=== Raw data ===

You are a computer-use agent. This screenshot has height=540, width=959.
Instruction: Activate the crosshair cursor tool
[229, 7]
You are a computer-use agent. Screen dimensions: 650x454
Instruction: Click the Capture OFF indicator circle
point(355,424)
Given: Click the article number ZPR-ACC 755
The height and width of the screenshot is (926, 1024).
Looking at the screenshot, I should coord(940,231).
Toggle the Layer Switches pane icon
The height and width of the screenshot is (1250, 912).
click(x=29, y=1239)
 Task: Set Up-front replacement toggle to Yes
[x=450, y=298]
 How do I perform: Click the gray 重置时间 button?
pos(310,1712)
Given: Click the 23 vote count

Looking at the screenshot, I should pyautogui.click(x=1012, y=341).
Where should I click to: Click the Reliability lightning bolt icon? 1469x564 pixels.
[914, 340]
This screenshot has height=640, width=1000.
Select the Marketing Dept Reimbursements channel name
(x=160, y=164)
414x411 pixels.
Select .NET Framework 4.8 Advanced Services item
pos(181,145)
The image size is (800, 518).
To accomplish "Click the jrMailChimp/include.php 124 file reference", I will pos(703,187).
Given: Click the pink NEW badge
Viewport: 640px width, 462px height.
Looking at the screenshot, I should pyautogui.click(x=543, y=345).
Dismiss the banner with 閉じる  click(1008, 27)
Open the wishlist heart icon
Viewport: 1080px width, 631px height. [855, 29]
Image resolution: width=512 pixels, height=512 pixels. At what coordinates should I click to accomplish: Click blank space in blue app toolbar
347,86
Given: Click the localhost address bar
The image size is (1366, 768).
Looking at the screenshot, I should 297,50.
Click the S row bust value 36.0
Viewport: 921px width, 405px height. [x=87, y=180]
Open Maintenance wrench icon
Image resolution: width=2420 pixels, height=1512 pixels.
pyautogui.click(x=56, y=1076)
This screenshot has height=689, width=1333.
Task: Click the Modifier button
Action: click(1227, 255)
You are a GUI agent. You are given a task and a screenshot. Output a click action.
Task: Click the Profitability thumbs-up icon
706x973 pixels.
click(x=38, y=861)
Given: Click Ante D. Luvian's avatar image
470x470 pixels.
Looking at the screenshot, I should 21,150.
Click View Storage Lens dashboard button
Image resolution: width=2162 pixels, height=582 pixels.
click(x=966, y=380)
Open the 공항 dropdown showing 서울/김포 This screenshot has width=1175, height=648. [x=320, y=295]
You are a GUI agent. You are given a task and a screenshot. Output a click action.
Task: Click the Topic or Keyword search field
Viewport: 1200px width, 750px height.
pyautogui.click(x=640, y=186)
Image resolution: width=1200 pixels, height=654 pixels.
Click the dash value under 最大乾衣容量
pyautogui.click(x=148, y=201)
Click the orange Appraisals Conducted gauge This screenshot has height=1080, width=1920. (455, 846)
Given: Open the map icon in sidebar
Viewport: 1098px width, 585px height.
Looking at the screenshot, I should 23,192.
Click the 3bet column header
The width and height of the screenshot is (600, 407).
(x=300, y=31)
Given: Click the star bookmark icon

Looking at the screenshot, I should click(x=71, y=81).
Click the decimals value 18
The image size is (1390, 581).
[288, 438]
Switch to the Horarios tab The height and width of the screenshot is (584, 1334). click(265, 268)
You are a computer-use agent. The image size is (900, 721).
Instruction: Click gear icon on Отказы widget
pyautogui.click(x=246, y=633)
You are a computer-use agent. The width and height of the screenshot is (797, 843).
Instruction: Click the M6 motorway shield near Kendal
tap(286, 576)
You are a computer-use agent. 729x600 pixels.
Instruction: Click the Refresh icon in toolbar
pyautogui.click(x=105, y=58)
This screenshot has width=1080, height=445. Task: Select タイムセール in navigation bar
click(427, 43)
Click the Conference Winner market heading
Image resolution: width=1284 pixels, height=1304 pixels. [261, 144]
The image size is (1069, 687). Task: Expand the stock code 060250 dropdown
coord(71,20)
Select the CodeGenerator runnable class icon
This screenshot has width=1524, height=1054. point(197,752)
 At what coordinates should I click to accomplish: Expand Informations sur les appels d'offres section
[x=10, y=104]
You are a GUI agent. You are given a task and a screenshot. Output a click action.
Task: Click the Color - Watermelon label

=== Exercise instructions ===
Every entry above should be given again exactly as shown.

=== Answer section ===
You are a computer-use agent. This screenshot has height=540, width=959.
Instruction: Activate the crosshair cursor tool
[229, 7]
You are a computer-use agent. Screen dimensions: 650x454
Instruction: Click the Capture OFF indicator circle
point(355,424)
Given: Click the article number ZPR-ACC 755
The height and width of the screenshot is (926, 1024).
Looking at the screenshot, I should coord(940,231).
Toggle the Layer Switches pane icon
The height and width of the screenshot is (1250, 912).
click(x=29, y=1239)
 Task: Set Up-front replacement toggle to Yes
[x=450, y=298]
 How do I perform: Click the gray 重置时间 button?
pos(310,1712)
Given: Click the 23 vote count

Looking at the screenshot, I should pyautogui.click(x=1012, y=341).
Where should I click to: Click the Reliability lightning bolt icon? 1469x564 pixels.
[914, 340]
This screenshot has height=640, width=1000.
Select the Marketing Dept Reimbursements channel name
(x=160, y=164)
414x411 pixels.
Select .NET Framework 4.8 Advanced Services item
pos(181,145)
The image size is (800, 518).
To accomplish "Click the jrMailChimp/include.php 124 file reference", I will pos(703,187).
Given: Click the pink NEW badge
Viewport: 640px width, 462px height.
Looking at the screenshot, I should pyautogui.click(x=543, y=345).
Dismiss the banner with 閉じる  click(1008, 27)
Open the wishlist heart icon
Viewport: 1080px width, 631px height. [855, 29]
Image resolution: width=512 pixels, height=512 pixels. At what coordinates should I click to accomplish: Click blank space in blue app toolbar
347,86
Given: Click the localhost address bar
The image size is (1366, 768).
Looking at the screenshot, I should 297,50.
Click the S row bust value 36.0
Viewport: 921px width, 405px height. [x=87, y=180]
Open Maintenance wrench icon
Image resolution: width=2420 pixels, height=1512 pixels.
pyautogui.click(x=56, y=1076)
This screenshot has height=689, width=1333.
Task: Click the Modifier button
Action: click(1227, 255)
You are a GUI agent. You are given a task and a screenshot. Output a click action.
Task: Click the Profitability thumbs-up icon
706x973 pixels.
click(x=38, y=861)
Given: Click Ante D. Luvian's avatar image
470x470 pixels.
Looking at the screenshot, I should 21,150.
Click View Storage Lens dashboard button
Image resolution: width=2162 pixels, height=582 pixels.
click(x=966, y=380)
Open the 공항 dropdown showing 서울/김포 This screenshot has width=1175, height=648. [x=320, y=295]
You are a GUI agent. You are given a task and a screenshot. Output a click action.
Task: Click the Topic or Keyword search field
Viewport: 1200px width, 750px height.
pyautogui.click(x=640, y=186)
Image resolution: width=1200 pixels, height=654 pixels.
Click the dash value under 最大乾衣容量
pyautogui.click(x=148, y=201)
Click the orange Appraisals Conducted gauge This screenshot has height=1080, width=1920. (455, 846)
Given: Open the map icon in sidebar
Viewport: 1098px width, 585px height.
Looking at the screenshot, I should 23,192.
Click the 3bet column header
The width and height of the screenshot is (600, 407).
(x=300, y=31)
Given: Click the star bookmark icon

Looking at the screenshot, I should click(x=71, y=81).
Click the decimals value 18
The image size is (1390, 581).
[288, 438]
Switch to the Horarios tab The height and width of the screenshot is (584, 1334). click(265, 268)
You are a computer-use agent. The image size is (900, 721).
Instruction: Click gear icon on Отказы widget
pyautogui.click(x=246, y=633)
You are a computer-use agent. The width and height of the screenshot is (797, 843).
Instruction: Click the M6 motorway shield near Kendal
tap(286, 576)
You are a computer-use agent. 729x600 pixels.
Instruction: Click the Refresh icon in toolbar
pyautogui.click(x=105, y=58)
This screenshot has width=1080, height=445. Task: Select タイムセール in navigation bar
click(427, 43)
Click the Conference Winner market heading
Image resolution: width=1284 pixels, height=1304 pixels. [261, 144]
The image size is (1069, 687). Task: Expand the stock code 060250 dropdown
coord(71,20)
Select the CodeGenerator runnable class icon
This screenshot has width=1524, height=1054. point(197,752)
 At what coordinates should I click to accomplish: Expand Informations sur les appels d'offres section
[x=10, y=104]
You are a GUI agent. You are given a task and a screenshot. Output a click action.
Task: Click the Color - Watermelon label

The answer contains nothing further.